The algorithms were applied to a difficult data set, in which the two spike clusters were very close to each other. The error rate of the algorithms was maximal in this case (when clusters are further apart, lower detection and alignment error rates are obtainable). For the sake of comparison, we also performed an experiment based solely on maximum detection (marked Maximum in the table), where spikes are aligned to the first maximum of the signal following threshold crossing. Based on these results, three observations can be made: (a) the MPA algorithm performs as well as the software D&A, but incurs a high computational complexity; (b) the MITA algorithm achieves about 99% precision at about 0.05% of the complexity (relative to PCA); (c) MITA constitutes the "knee point" of the complexity versus error graph, and is thus suggested as the preferred architecture. We have considered low-power architectures and algorithms for spike detection and alignment (D&A). Such systems may be useful for implanting near recording electrodes, or for using in large multi-electrode arrays, in either research or clinical applications. These systems enable substantial reduction of the communication bandwidth, which is essential when a large number of recording electrodes is involved.

## EXTRACTED RECORDS
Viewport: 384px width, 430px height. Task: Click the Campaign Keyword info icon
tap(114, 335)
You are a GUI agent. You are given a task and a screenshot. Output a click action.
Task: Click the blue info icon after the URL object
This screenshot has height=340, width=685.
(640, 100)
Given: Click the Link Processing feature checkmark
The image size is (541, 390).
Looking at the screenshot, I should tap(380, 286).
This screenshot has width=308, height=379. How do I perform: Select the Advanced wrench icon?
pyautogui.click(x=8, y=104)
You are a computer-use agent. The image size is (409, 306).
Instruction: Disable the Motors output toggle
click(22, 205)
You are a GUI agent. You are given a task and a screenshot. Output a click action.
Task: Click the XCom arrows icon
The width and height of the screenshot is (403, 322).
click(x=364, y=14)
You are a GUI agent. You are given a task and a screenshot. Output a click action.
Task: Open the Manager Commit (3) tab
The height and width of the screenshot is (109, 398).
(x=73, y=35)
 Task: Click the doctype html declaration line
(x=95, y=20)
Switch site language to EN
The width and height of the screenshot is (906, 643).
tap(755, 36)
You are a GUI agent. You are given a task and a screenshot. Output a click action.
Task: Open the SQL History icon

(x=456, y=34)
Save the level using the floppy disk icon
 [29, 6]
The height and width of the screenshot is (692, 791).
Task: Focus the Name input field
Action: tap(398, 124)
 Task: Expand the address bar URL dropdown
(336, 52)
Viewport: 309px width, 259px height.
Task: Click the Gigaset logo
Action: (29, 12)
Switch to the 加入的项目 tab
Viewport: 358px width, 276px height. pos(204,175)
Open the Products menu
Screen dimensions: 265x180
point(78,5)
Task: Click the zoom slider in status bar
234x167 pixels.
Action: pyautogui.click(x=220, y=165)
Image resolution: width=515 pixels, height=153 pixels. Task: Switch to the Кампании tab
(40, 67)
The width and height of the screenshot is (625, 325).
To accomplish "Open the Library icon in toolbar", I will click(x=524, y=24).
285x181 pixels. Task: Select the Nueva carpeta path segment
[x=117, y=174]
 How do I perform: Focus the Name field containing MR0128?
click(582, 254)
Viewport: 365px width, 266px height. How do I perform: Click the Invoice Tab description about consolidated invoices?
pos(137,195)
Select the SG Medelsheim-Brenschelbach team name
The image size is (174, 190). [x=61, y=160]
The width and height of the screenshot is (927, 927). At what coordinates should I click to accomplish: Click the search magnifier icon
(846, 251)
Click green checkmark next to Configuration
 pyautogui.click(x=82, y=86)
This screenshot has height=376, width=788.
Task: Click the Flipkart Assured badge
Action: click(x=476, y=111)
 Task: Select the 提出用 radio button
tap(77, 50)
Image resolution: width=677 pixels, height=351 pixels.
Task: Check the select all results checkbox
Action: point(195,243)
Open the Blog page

## THINGS TO DO
• 1. Answer these questions from the spike detection excerpt, one answer per line, marked (a), (b), (c):
(a) In the experiment marked Maximum, what are spikes aligned to?
(b) What precision does the MITA algorithm achieve, and at what complexity relative to PCA?
(c) What do these systems enable a substantial reduction of?
• 2. Carry on the spike detection excerpt, picking up after its last sentence.

## ANSWERS BY ITEM
• 1.
(a) The first maximum of the signal following threshold crossing.
(b) About 99% precision at about 0.05% of the complexity.
(c) The communication bandwidth.

• 2.
Three VLSI architectures have been described and analyzed Maximum Projection Alignment (MPA), Maximum Integral Transform Alignment (MITA), and Segmented PC (K-PC). The algorithms have been simulated with real data obtained from neuronal recordings. The results are analyzed in terms of classification errors (relative to sorting achieved with software PCA classification) and computational complexity (estimated based on the number of additions and multiplications). The MITA algorithm yields only marginal accuracy degradation relative to MPA, while incurring only a very small fraction of the computational complexity. Thus, we have selected the MITA algorithm for power-efficient spike detection in a neuronal processing integrated circuit.